August 24, 2017

New Perspectives on Traditional Wear


'DRACHT' by Kasper Jongejan at KAF in Almere, 2017


In my quest to unravel the history of Batik, I also started unravelling another history, the Dutch history, the colonial one and my own. I started asking myself what is being Dutch and what are we actually talking about if we are referring to "typical Dutch".
The more typical Dutch traditions I explored, the more I learned we are a culture that's is mixed with, influenced, inspired and changed by other cultures. And instead of celebrating this, learning from this shared history and heritage, we dig our heels in the sand (I found a Dutch expression that is actually a correct English expression, the miracles haven't left the planet yet!). Happily I also discovered that more and more, especially young people, are exploring Dutch culture and are putting it into a new, fun, interesting and educational perspective.


DRACHT by Kasper Jongejan




Let me start with the 'Dracht' ('Wear') collection by Kasper Jongejan. I got a tip about this exhibition at KAF in Almere and was happy I was just in time the visit it the last week. Such a pity I didn't know it earlier, because 'House of Arts' was great and had many nice artworks. And what a location! I would love to make a work there!
Jongejan's collection is a new invented traditional wear for Almere. Almere is the newest city in the Netherlands on the reclaimed land of the province Flevoland. The first residents arrived in the seventies, a time in which almost no one wore traditional wear in the Netherlands except maybe some newcomers.  Jongejan based his 'DRACHT' on the Dutch traditional wear from Marken and Huizen, two villages near Almere with a striking traditional wear, and on the three biggest ethnic groups of Almere, people from Suriname, Antilles and Morocco. I loved that these traditional wears were on display too. It was for me a wonderful reference to the whole 'being Dutch' discussion, because all these wears can be found nowadays in the Netherlands. And frankly, the ones from Marken and Huizen will be hard to find in everyday life.

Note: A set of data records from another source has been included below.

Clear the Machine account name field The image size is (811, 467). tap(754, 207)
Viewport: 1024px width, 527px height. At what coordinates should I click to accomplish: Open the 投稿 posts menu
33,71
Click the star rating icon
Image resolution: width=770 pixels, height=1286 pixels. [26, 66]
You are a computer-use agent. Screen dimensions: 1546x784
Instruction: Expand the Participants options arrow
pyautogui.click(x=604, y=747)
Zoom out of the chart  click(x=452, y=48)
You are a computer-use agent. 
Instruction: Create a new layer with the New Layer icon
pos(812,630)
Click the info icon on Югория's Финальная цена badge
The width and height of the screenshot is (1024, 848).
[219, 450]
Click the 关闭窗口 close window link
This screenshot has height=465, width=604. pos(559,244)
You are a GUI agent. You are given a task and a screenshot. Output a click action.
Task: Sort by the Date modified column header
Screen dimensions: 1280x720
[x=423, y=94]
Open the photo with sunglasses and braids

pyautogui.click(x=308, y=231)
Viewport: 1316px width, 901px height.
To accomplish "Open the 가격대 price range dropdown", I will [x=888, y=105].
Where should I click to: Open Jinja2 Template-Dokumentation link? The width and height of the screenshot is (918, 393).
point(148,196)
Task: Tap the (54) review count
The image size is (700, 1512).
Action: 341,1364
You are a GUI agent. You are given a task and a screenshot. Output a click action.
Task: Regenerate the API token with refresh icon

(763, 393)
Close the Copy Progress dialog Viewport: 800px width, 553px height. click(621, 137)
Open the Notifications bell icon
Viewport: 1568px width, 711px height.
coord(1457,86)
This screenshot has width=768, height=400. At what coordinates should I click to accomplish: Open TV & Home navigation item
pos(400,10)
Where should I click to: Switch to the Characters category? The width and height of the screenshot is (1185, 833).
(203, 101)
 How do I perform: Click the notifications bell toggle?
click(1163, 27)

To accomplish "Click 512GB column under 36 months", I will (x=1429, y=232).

Display of five traditional wears found in the Almere region, in front from the Antilles


Traditional wear from Huizen from 1940, part of 'DRACHT' at KAF

Traditional wear from Suriname, part of 'DRACHT' at KAF

Traditional wear from Marken from 1950 part of 'DRACHT' at KAF

The five traditional wears were interpreted into a new collection of five outfits and a brilliant headpiece. And I will say it again, I will wear it in a heartbeat (do need it a size up or two), so if you read this Kasper, when and where can we order the collection?

My favorite, dress for a grown woman, 
part of the collection 'DRACHT' by Kasper Jongejan

Dress for grown man, 
part of the collection 'DRACHT' by Kasper Jongejan

'Caphul' 
A baseball cap combined with lace, 
part of the collection 'DRACHT' by Kasper Jongejan


ETNOMANIE by Ellie Uyttenbroek


Overview of ETNOMANIE at Nederlands Fotomuseum

Next, ETNOMANIE at the Nederlands Fotomuseum in Rotterdam. This weekend is already the last weekend, so go check it out!!
ETNOMANIE plays with the idea of and how to deal with the big collection of ethno-historical photographs in Dutch museum collections. Most of these stereotypical images are gathered and made in the 19th and the beginning of 20th century in Asia, the Middle East, Noth Africa, North America, but also nearer to home. The Nederlands Fotomuseum invited Ellie Uyttenbroek, a so called style profiler, to make a show out of these pictures.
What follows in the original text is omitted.